Operate on small sets

The fewer rows you are dealing with, the quicker you will find what you want. If the query optimizer sees that the number of rows in the table is sufficiently small, no indexes on that table will be used. The optimizer will realize that it is faster to scan the rows in the table to satisfy the request rather than traverse an index structure to find the rows.
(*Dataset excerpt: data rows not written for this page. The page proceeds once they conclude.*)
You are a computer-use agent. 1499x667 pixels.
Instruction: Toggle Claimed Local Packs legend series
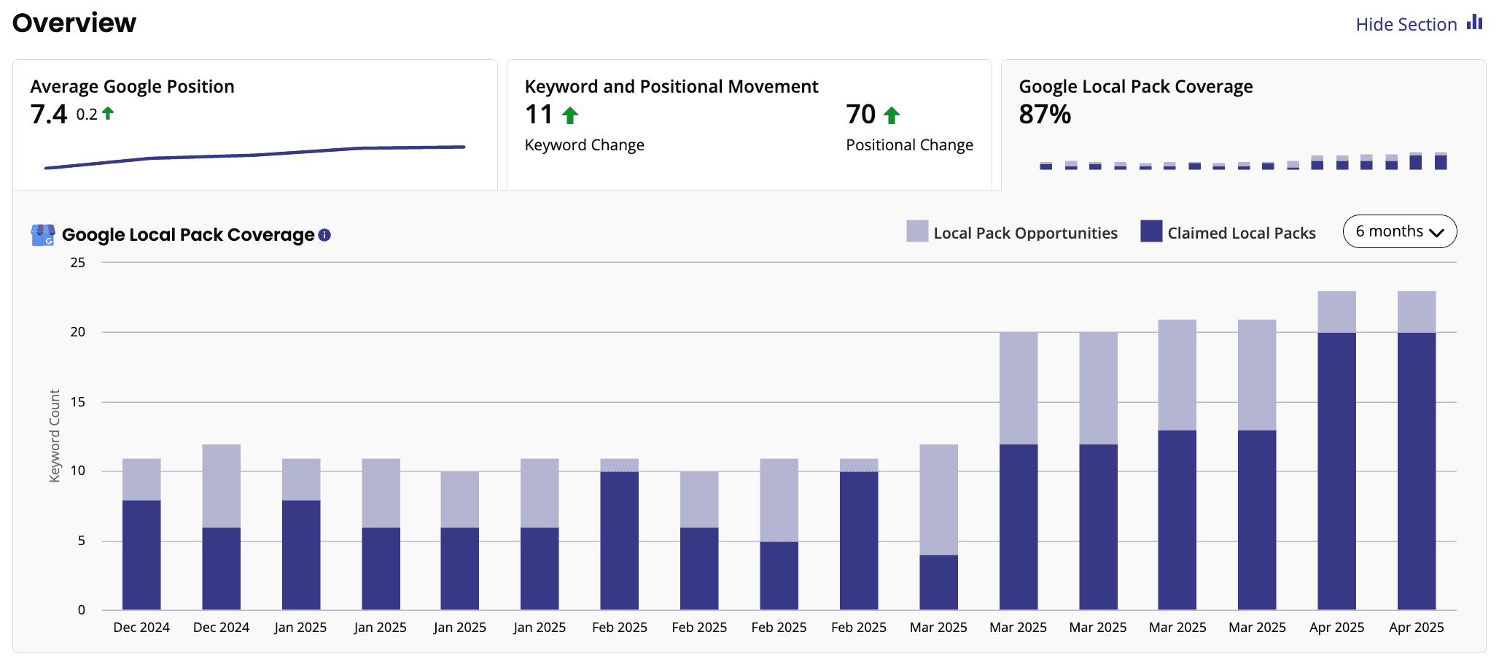tap(1241, 233)
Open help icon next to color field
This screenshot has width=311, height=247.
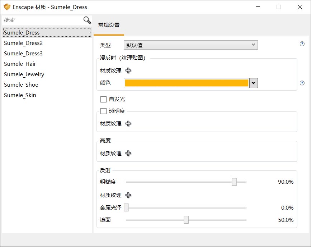[302, 83]
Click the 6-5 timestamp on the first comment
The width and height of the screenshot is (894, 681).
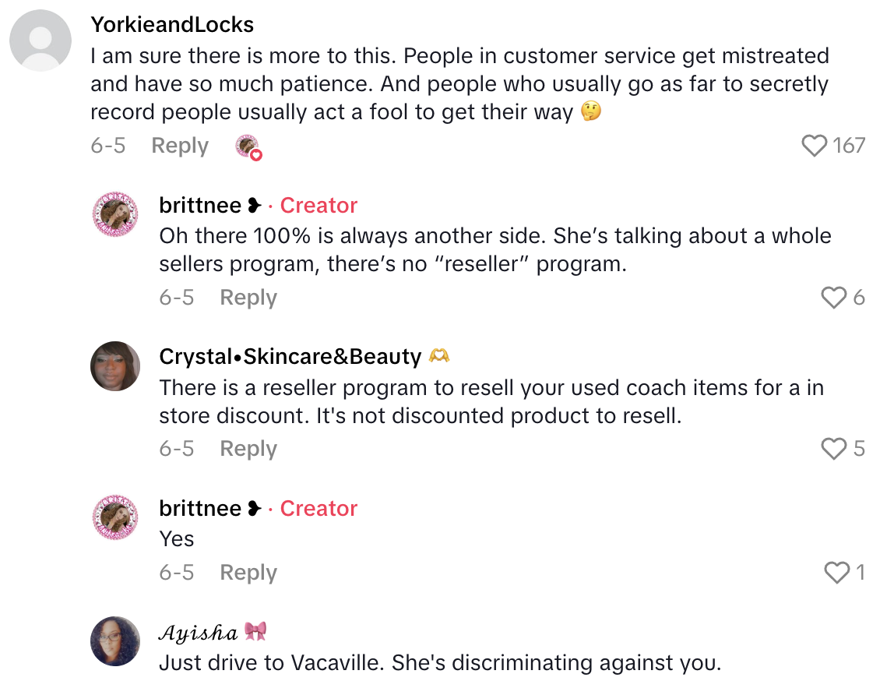pyautogui.click(x=108, y=146)
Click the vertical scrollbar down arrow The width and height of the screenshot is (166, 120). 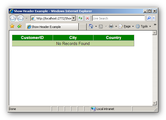click(155, 103)
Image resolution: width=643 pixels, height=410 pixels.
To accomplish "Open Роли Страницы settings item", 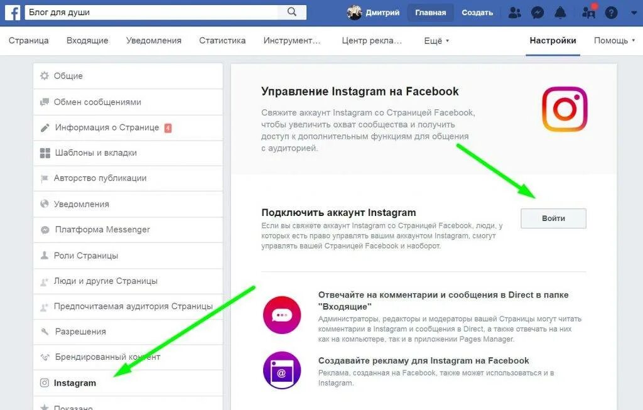I will pyautogui.click(x=128, y=256).
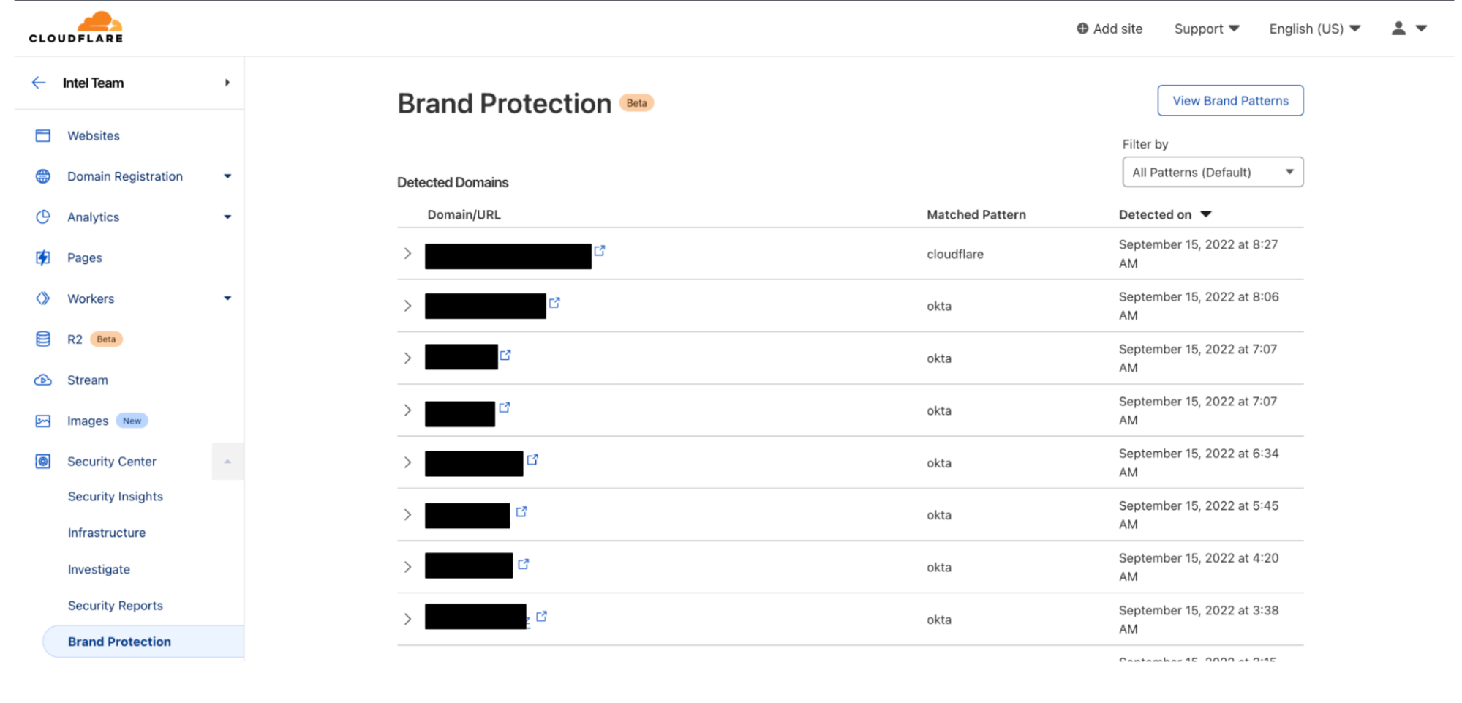Expand the Domain Registration submenu
Screen dimensions: 1462x703
pyautogui.click(x=227, y=176)
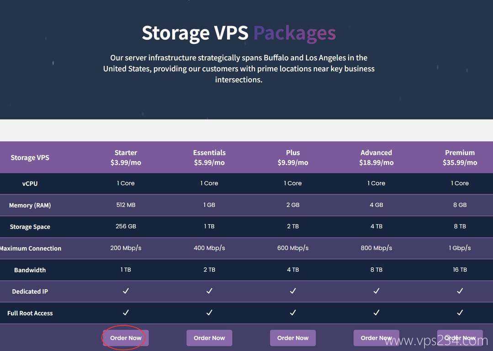Click Plus plan's Dedicated IP checkmark

[x=293, y=291]
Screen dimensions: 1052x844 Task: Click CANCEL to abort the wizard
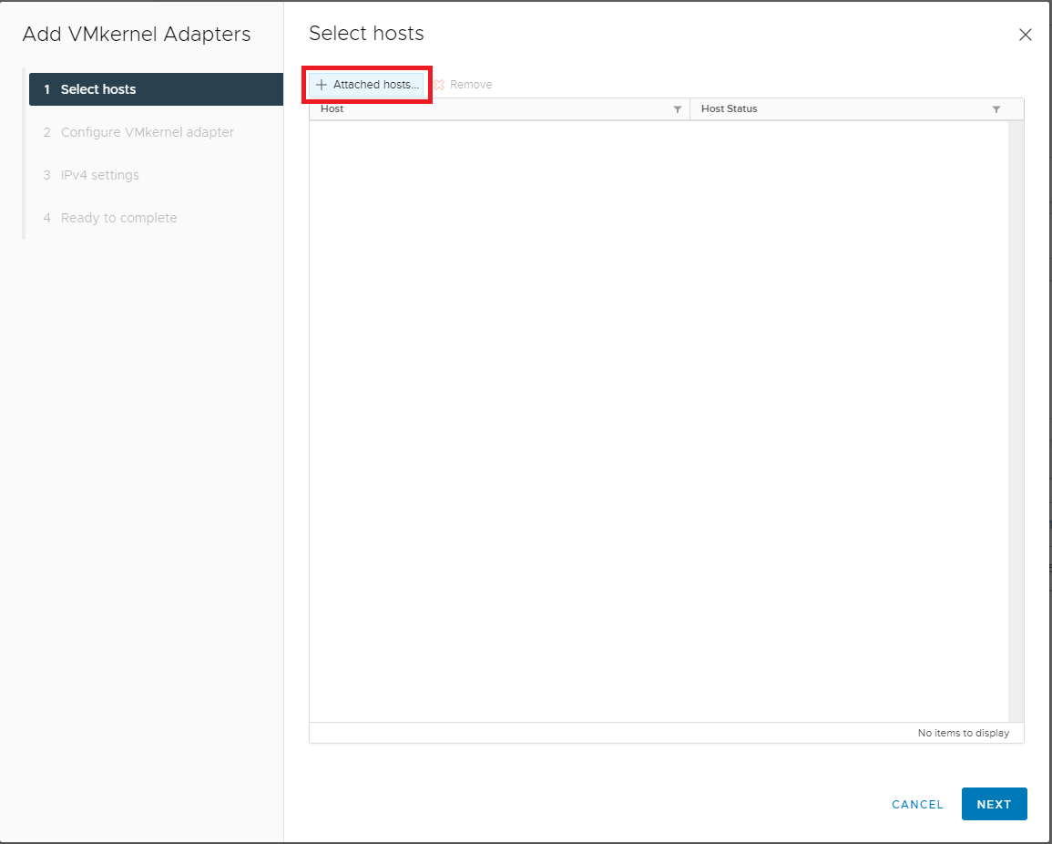pyautogui.click(x=917, y=804)
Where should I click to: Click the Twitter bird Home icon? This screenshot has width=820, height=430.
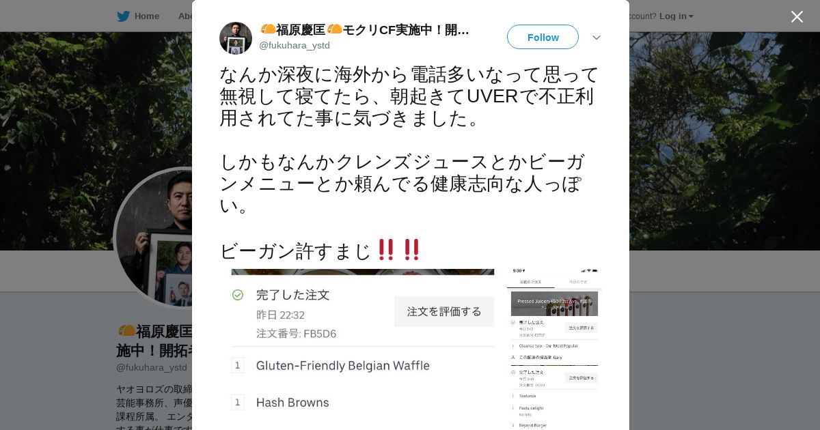(123, 16)
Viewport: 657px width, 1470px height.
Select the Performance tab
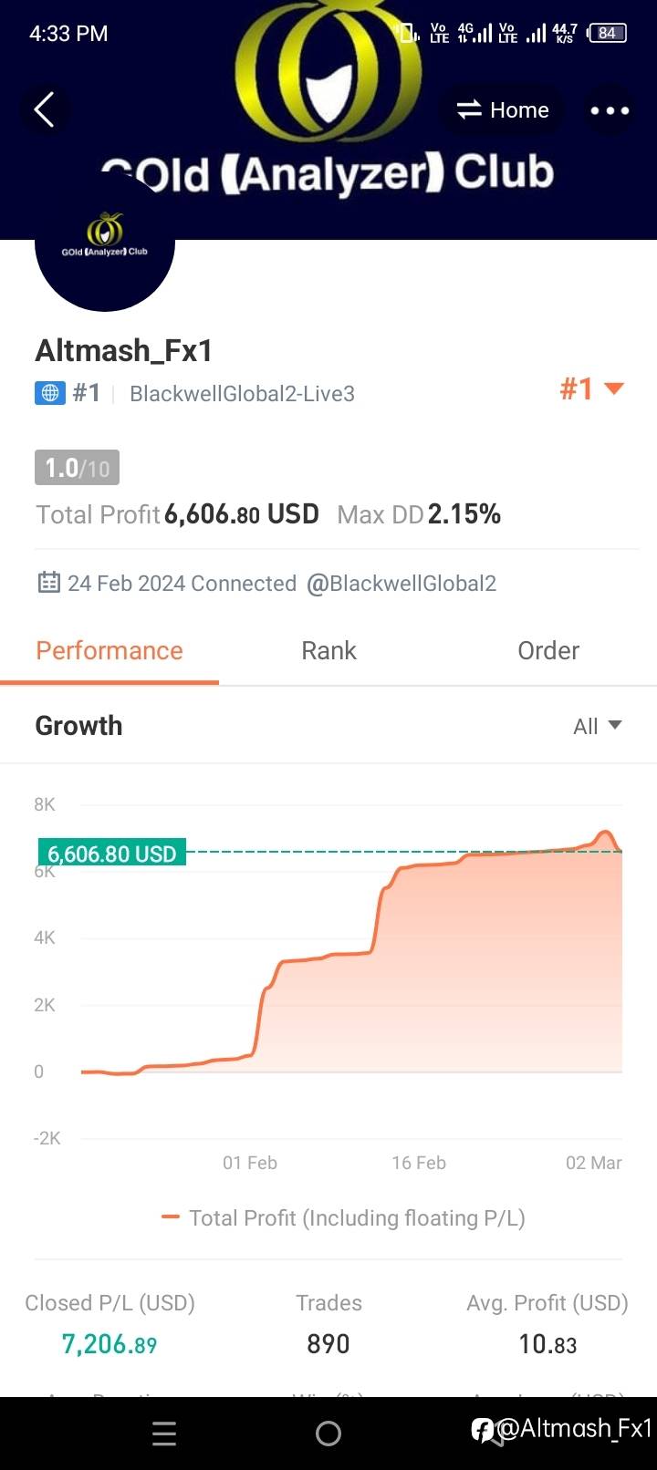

Limit the columns returned

When returning data in your applications, the less data that is returned, the faster the information is transmitted over the network -- this goes for the amount of rows returned, as well as the number of columns returned. This is why I am against using the SELECT * statement, especially in a production environment. In my experience with database administration and development, I have seen very few times that have warranted using a SELECT * statement. The reason for this is twofold. It doesn't make sense to bring back columns that you are not going to be using. The second reason (which I feel is more important) is that using SELECT * can break existing code. Consider the following example.

I have an INSERT statement in my production environment. I use a SELECT * statement as a data source in my INSERT statement. This isn't a big deal because my SourceTable has the same number of columns in it as the DestinationTable.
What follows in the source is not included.